TEXTO DE ORIGEM
Lembro-me de vê-lo à distância, parado em frente a uma banca de livros usados na praça Dom José Gaspar. Sempre de terno e, em geral, cinza. A cabeça inclinada para frente, atento ao livro. Vê-lo para mim trazia certeza, aconchego, segurança, firmeza, calor. Ele tornava o mundo razoável, um lugar que tinha esperança.
Parou de fumar e de beber álcool aos 55 anos. Depois disso nem bolo com passas ao rum. Até então tinha predileção por gim-tônica.
Ele brigando com a guilhotina de uma janela emperrada, muito engraçado, lembrança de criança.
Tenho uma foto dele de casaco de nylon e chapéu em Land’s End. No fim do mundo. Tenho outra dele lendo em sua biblioteca. Uma ilha de reflexão cercada de livros por todos os lados. Deu-me, entre muitos, El Libro Del Consuelo Divino, de Meister Eckehart. Escrevia suas iniciais no canto superior direito, traço diagonal embaixo e a data. No fim do livro a mesma coisa, com a data de término da leitura. MBL.
Veio de Minas para estudar e morar no Colégio São Bento aos treze anos. Não sei quem me disse que ficava no colégio enquanto todos os outros meninos iam para casa nas férias. Solidão. Forja.
Disse-me, nos meus dezessete, que todos os problemas da vida deveriam vir nesta idade, quando se sabe tudo. Falou a mesma coisa sobre os cinqüenta anos, em outra ocasião. Ensinou-me também que um dos piores fracassos é ter sucesso naquilo que não se quer.
Quando mencionei a ele que queria ser feliz, fez um muxoxo e decretou que era bobagem, que felicidade não existe. Quando perguntei o que era marxismo, fez apenas um “pfué” de desprezo e recomendou que me informasse sobre os liberais do século dezessete.
Ele de cuecas, passando uma calça na cozinha de minha casa em Cambridge, às gargalhadas, lembrando uma entrevista com o Peter Ustinov. Gostou da minha surpresa com essa habilidade inimaginada.

MATERIAL DE DADOS
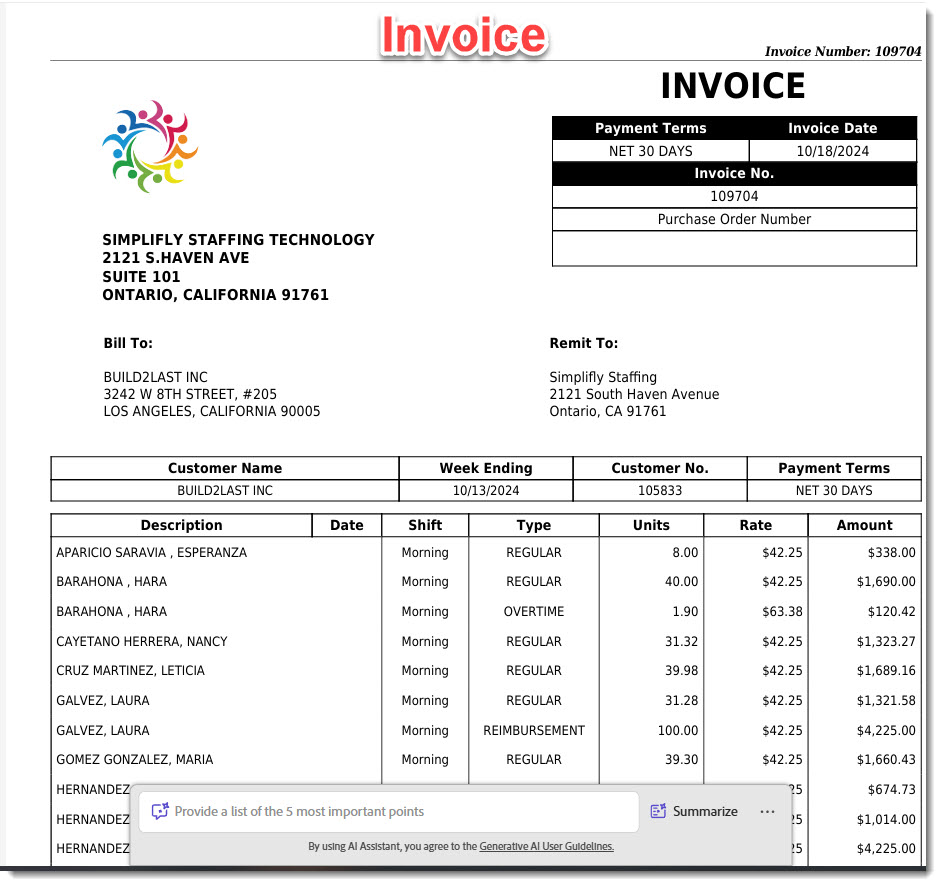Select the customer number 105833
This screenshot has height=886, width=941.
tap(659, 491)
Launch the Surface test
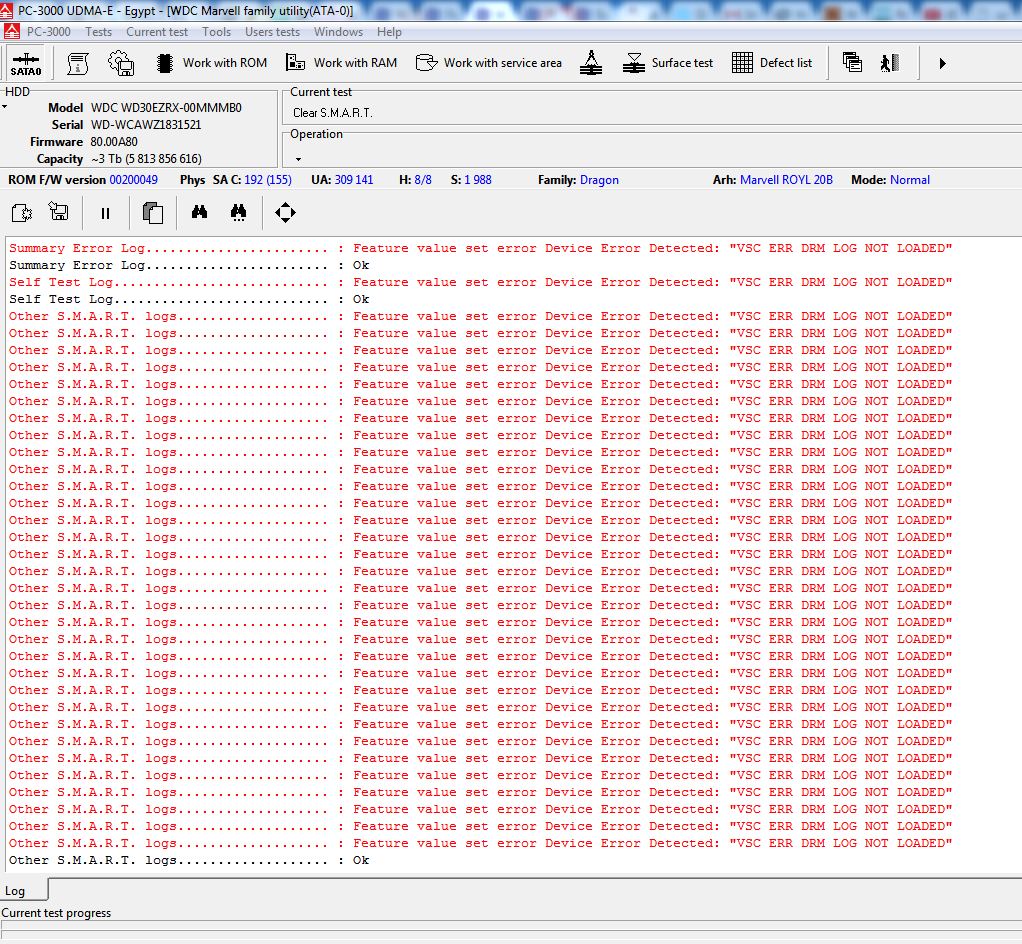1022x944 pixels. pos(667,63)
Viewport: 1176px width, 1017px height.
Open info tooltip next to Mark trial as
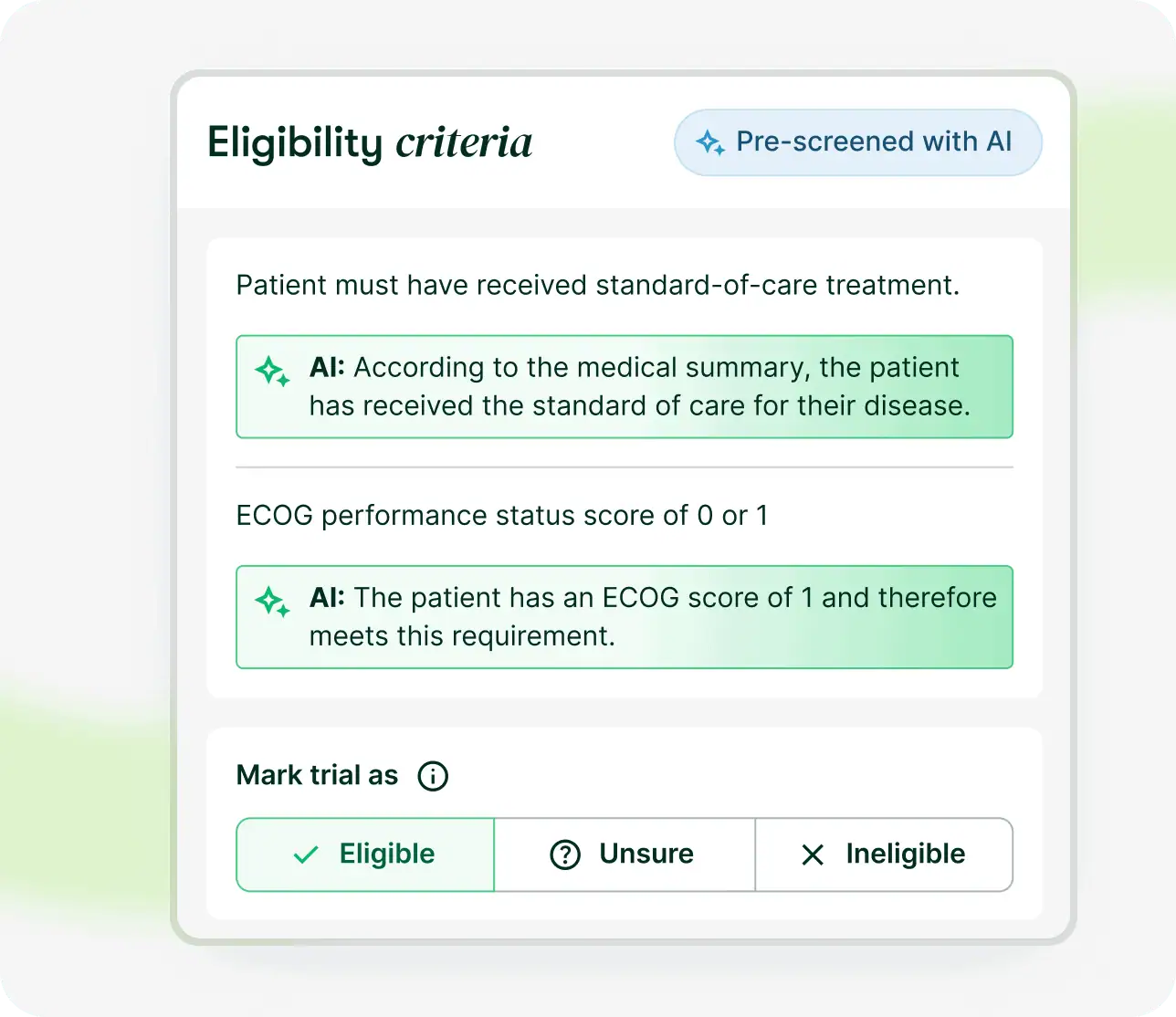click(x=433, y=776)
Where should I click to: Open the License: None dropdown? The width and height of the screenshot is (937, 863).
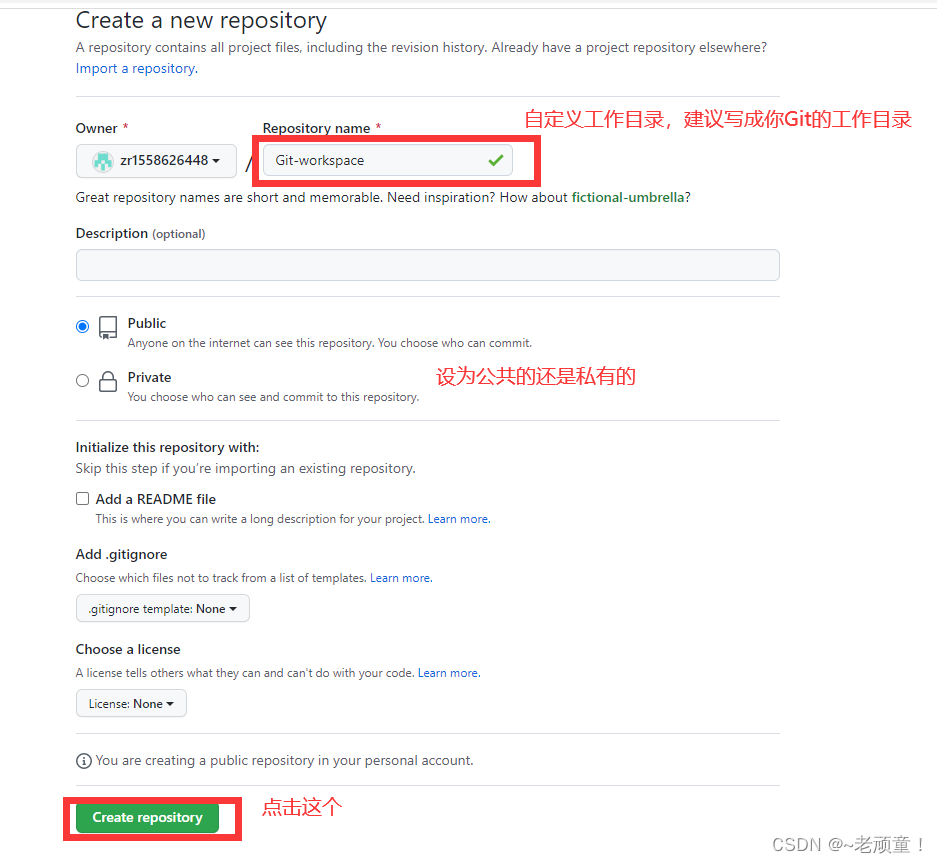(x=131, y=703)
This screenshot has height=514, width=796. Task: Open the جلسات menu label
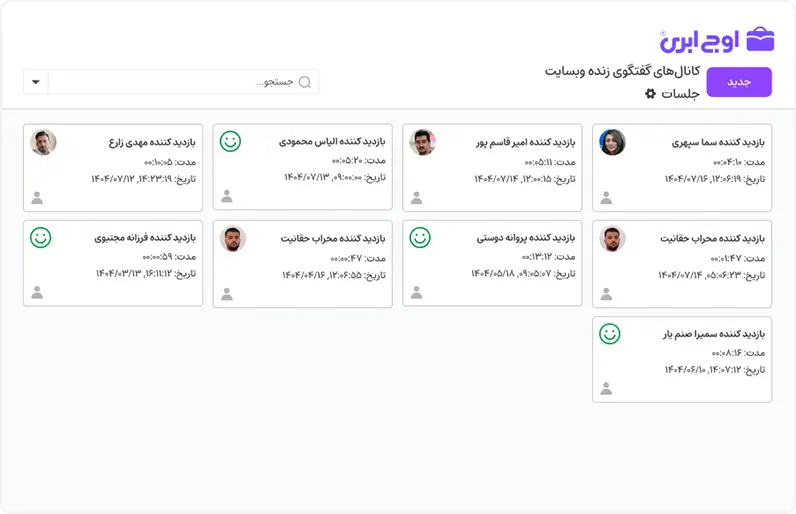680,94
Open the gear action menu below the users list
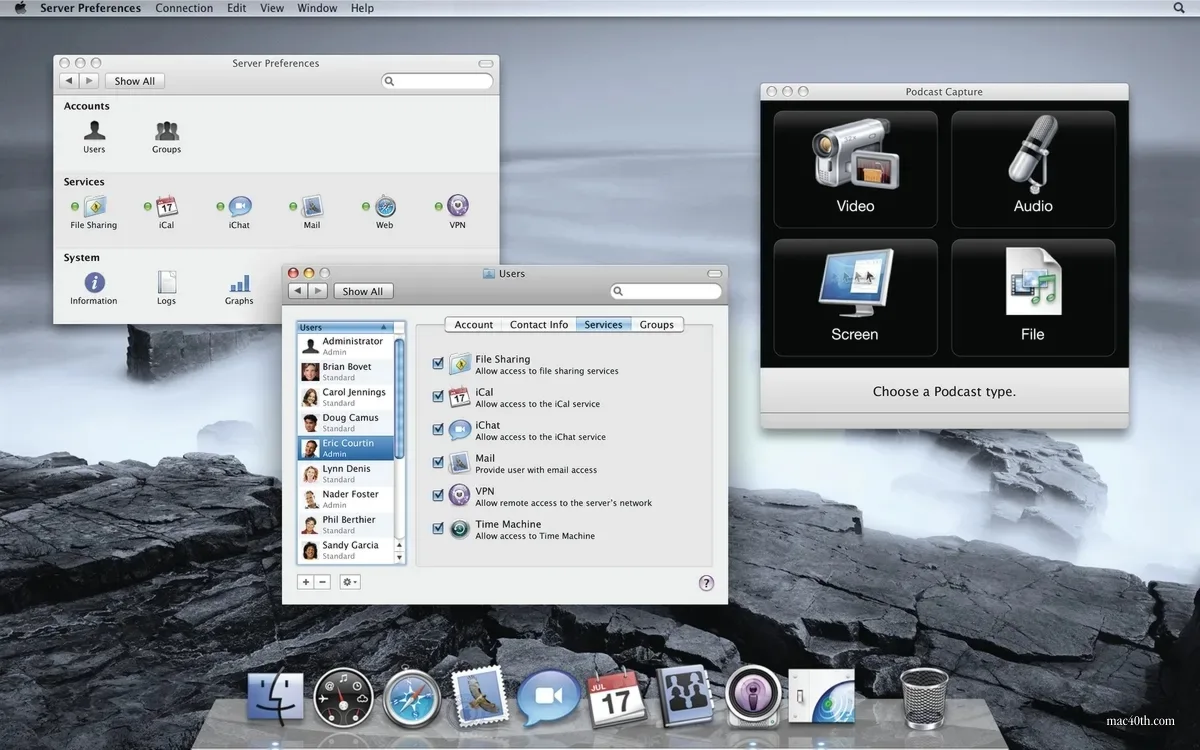The height and width of the screenshot is (750, 1200). tap(349, 581)
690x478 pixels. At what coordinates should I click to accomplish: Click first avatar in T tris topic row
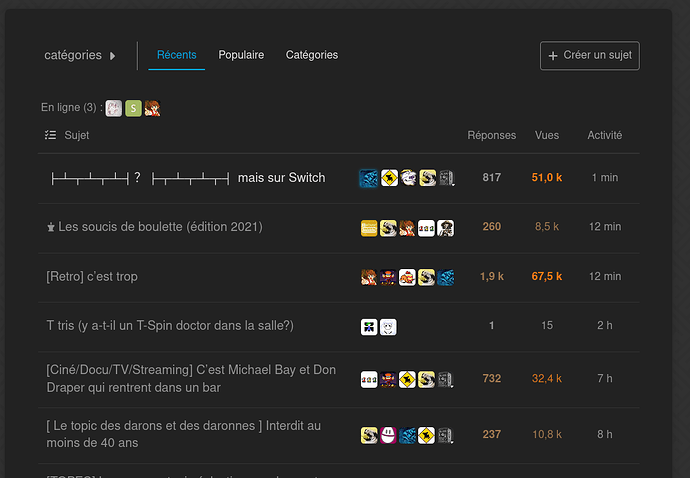[369, 326]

INSTRUÇÕES
Pode reproduzir fielmente o trecho do texto de origem que começa em "Veio de Minas" e segue até "férias. Solidão. Forja."?

RESPOSTA ESCRITA
Veio de Minas para estudar e morar no Colégio São Bento aos treze anos. Não sei quem me disse que ficava no colégio enquanto todos os outros meninos iam para casa nas férias. Solidão. Forja.